When the University moved its men’s classes to the River Campus in 1930, ChemE moved into a new three-floor Engineering Building (now called Gavett Hall), along with mechanical engineering.
ChemE’s current home has undergone substantial renovations since then.
During the 1960s, for example, the University spent more than $800,000 to add 15,000 square feet to Gavett Hall and renovate much of its existing space, and another $1.5 million to build Hopeman Hall next door. This was in support of the new College of Engineering (established in 1958). ChemE continued to share space in Gavett with the Institute of Optics (which had been absorbed into the new college in 1961) and with MechE (which moved most of its program to Hopeman alongside the new department of Electrical Engineering). Even so, ChemE increased its square footage from 14,514 to 20,760 square feet.
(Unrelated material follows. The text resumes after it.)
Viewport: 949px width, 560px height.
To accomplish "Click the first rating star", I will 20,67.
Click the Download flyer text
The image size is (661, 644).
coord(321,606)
Among the bills for this project, saved in the University’s Rare Books and Special Collections, is one for 11 lab tables (either 60x or 72x24x36 high) and 5 balance tables with glass or stone tops – all for a total of $2,331 delivered and installed!
Recently, ChemE has completely refurbished its undergraduate teaching labs, as shown in photo below, with new equipment and mobile benches to maximize lab usage.